Le quadragénaire William Carvault est agent immobilier à Bourges, métier qu’il exerce avec un dilettantisme certain. Ce Berruyer fut naguère policier, viré à cause de méthodes exagérées. Il s’essaya comme détective privé, mais les écarts adultérins finirent par lasser cet homme d’action. Aujourd’hui, Wiliam est en couple avec Heike Ziegler, commissaire de police à Bourges. Ils viennent d’avoir un bébé, Jan. Originaire d’Alsace, sa compagne reste très alémanique par son caractère affirmé. Quant à William, l’esprit jeune père de famille, ce n’est pas tellement son sujet. Tiraillements sévères dans le couple, donc. Du côté de son meilleur pote, ça ne va guère mieux. Depuis que sa petite amie l’a largué, Roger a du vague à l’âme. Un peu de mouvement dans sa vie, de violence même, lui ferait du bien.

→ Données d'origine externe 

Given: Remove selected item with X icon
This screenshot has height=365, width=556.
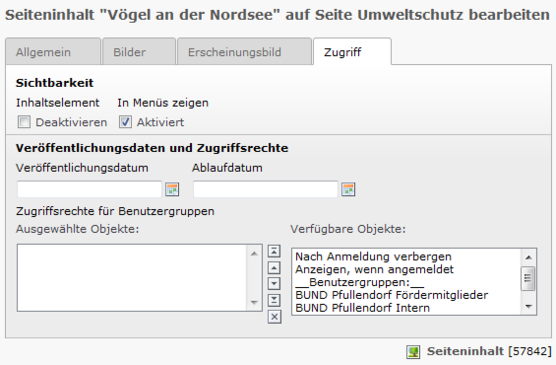Looking at the screenshot, I should [274, 317].
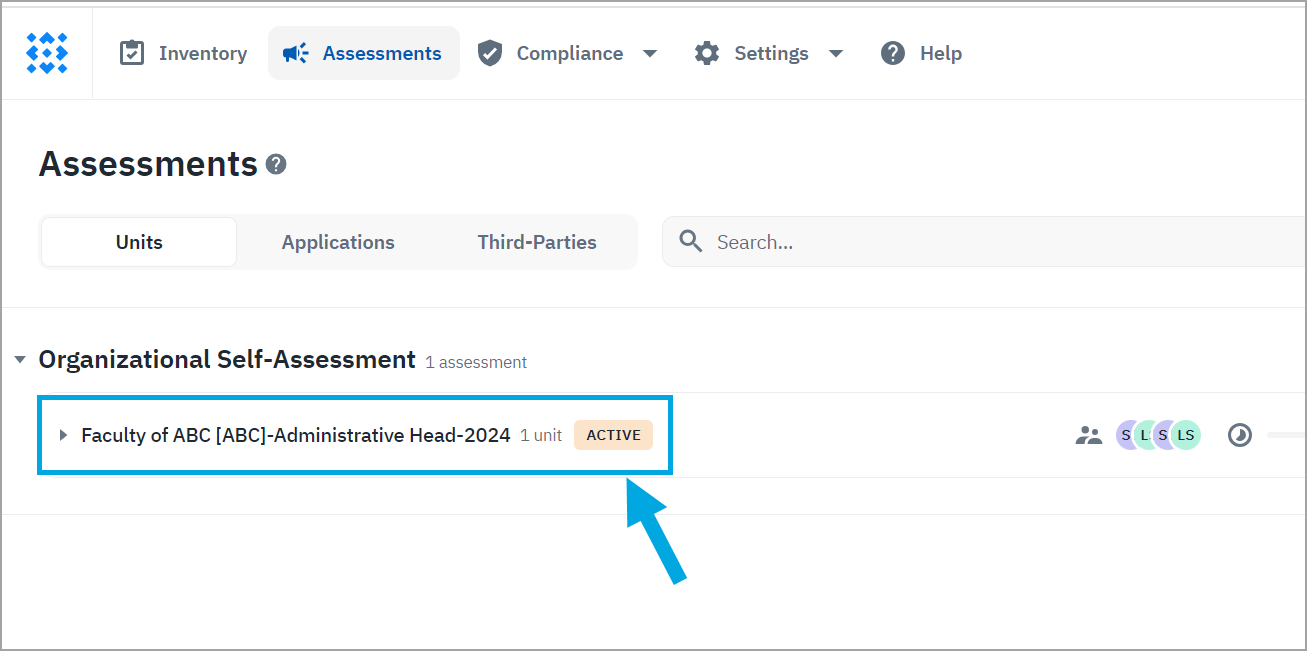Viewport: 1307px width, 651px height.
Task: Switch to the Applications tab
Action: [x=338, y=242]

Tandis que Heike enquête sur une série de meurtres de femmes, martyrisées avant d’être tuées, William est contacté par Youssef Bekkouche et Djamila, qui habitent non loin de chez lui. Mourad, le demi-frère de la jeune femme, a récemment disparu avec un ami. Il est à craindre qu’il soit parti pour le djihad en Syrie. Lorsque William explore l’ordinateur de Mourad, il y retrouve des vidéos de tortures infligées à leurs ennemis par des islamistes. Les inquiétudes de Djamila et Youssef semblent se confirmer. Avec Youssef, William s’invite à la mosquée. Il est fort possible qu’un imam autoproclamé, El Zarbi, ait incité Mourad à partir en guerre. L’influence de ce "religieux" (qui se prénomme Killian, en réalité) est assez relative, il a plus l’air d’un ringard que d’un spécialiste des sourates.

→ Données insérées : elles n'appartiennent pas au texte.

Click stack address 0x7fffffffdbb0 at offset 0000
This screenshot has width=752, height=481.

Bonne occasion pour Roger de se remonter le moral, en aidant William à secouer quelque peu l’imam El Zarbi. S’il n’est pas sans lien avec des djihadistes, il ne connaît guère Mourad et son ami. Par contre, grâce à une photo, une piste se dessine du côté de la Belgique. Heike étant absente pour cause d’enquête, voilà William contraint de s’occuper du petit Jan. Djamila et Youssef souhaitent qu’il poursuive ses investigations à Bruxelles, quitte à ce qu’eux-mêmes se chargent du bébé. Il vaudrait mieux que Heike n’apprenne jamais cette initiative, effectivement assez hasardeuse. Direction l’outre-Quiévrain pour Roger et William, qui n’ignorent pas que des bases arrières du terrorisme se situent en Belgique.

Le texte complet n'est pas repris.